I blame you also :angel:

adsollm
May 11th, 2010, 04:10 PM
In that vein, how many times have you had the following conversations with your non-swim friends:

Friend - How many miles did you swim today?
Me - I swam 4,000 yards
Friend - How many miles is that?
Me - I have no idea
Friend - How many laps is that?
Me - 200
Friend - Is that 200 there and back or 200 one way?
Me - Wanna get a beer?

your math confuses me, but i like your style

That Guy
May 11th, 2010, 07:00 PM
red dot special - after your third or fourth shave at a multi-day championship meet, you are a red dot special. Use some moisturizer after the meet is over.

babysitter - age group swim coach who does not really know anything about swimming technique. Babysitters are fine for the little kids, but they are comically useless with older, more experienced swimmers.

Allen Stark
May 11th, 2010, 08:55 PM
I still maintain that use of the word "lap" as a noun labels you as a competitive swimming tyro. It's tantamount to wearing your goggles around your neck.

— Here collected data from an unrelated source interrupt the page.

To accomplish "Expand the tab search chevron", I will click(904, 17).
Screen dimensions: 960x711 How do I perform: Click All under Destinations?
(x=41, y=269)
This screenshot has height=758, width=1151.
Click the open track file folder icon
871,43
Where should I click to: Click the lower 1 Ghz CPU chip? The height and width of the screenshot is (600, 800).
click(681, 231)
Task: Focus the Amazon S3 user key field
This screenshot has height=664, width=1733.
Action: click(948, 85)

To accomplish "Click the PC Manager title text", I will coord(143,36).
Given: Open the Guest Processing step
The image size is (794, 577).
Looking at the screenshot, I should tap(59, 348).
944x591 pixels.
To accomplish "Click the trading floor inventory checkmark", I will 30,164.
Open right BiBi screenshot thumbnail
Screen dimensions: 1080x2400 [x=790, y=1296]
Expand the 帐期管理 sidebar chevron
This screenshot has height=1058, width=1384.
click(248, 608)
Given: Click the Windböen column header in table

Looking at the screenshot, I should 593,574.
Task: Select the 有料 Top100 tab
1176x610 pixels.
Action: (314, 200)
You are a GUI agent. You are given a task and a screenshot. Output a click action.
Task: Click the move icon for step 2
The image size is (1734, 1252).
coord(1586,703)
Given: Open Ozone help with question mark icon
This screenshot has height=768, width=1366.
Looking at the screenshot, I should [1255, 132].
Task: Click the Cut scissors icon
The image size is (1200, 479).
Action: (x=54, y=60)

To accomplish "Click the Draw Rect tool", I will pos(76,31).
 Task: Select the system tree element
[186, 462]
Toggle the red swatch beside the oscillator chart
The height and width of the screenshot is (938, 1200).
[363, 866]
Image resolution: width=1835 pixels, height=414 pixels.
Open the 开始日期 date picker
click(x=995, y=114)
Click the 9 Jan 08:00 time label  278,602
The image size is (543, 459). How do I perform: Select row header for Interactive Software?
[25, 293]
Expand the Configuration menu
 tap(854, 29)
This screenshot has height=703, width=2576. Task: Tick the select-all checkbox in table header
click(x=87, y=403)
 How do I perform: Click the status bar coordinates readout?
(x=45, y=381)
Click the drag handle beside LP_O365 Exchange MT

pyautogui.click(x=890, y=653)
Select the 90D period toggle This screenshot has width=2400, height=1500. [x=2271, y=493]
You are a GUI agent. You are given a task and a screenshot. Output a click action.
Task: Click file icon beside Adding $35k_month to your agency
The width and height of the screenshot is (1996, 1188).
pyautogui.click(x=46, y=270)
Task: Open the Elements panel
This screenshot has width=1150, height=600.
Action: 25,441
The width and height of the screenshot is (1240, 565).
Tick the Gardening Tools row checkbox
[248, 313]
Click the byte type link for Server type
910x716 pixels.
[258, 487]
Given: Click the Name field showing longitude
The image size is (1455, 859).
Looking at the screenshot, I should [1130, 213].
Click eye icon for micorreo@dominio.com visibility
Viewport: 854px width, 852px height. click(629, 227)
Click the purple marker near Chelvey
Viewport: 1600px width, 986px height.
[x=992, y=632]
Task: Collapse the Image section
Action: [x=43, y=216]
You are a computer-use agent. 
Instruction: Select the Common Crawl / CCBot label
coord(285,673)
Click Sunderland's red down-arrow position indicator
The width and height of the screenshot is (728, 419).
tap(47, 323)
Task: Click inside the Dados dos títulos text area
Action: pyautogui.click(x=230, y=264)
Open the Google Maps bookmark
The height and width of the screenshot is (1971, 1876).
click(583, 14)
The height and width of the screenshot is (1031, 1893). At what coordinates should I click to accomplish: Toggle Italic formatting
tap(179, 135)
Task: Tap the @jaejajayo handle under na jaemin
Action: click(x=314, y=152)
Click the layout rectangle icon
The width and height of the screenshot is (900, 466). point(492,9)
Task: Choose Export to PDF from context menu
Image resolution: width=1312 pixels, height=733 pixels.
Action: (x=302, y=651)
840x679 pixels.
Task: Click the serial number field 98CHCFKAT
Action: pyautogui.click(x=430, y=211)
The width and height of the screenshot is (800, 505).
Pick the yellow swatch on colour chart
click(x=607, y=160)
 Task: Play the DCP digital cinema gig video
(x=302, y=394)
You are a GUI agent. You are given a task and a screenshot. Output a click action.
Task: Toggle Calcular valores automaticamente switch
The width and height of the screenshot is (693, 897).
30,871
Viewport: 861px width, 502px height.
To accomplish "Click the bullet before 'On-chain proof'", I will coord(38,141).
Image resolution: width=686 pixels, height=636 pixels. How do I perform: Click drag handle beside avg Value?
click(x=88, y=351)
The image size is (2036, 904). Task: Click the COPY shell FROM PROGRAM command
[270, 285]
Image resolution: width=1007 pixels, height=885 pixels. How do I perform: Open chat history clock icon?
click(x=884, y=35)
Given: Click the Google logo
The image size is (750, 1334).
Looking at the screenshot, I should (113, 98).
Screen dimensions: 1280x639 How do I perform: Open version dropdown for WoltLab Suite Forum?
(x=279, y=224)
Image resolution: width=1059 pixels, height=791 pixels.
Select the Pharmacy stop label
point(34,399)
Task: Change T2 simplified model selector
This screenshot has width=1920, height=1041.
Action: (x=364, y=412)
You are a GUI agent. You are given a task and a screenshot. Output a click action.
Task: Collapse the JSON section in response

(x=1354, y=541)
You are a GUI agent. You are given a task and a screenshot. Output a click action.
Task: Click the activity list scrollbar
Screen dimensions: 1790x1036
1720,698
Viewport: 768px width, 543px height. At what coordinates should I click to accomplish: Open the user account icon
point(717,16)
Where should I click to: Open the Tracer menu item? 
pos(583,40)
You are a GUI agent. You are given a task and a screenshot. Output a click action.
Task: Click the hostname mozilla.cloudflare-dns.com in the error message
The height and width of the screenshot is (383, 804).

Agreed.When is the last time you asked another swimmer how many laps they swam,it is always how far did you swim and you expect the answer in yds/M.

nkfrench
May 11th, 2010, 10:20 PM
Superman Start, Superman Turn - the "streamline" is with hands at shoulder width and the head is erect, eyes forward. Only works well if you have the cape to go with it.

Flotsam - individual who does not seem to actually be moving their limbs but are merely floating in the "lap swim only" lane.

Manatee - similar to noodler, must be super obese.

poolraat
May 12th, 2010, 08:58 PM
Manatee - similar to noodler, must be super obese.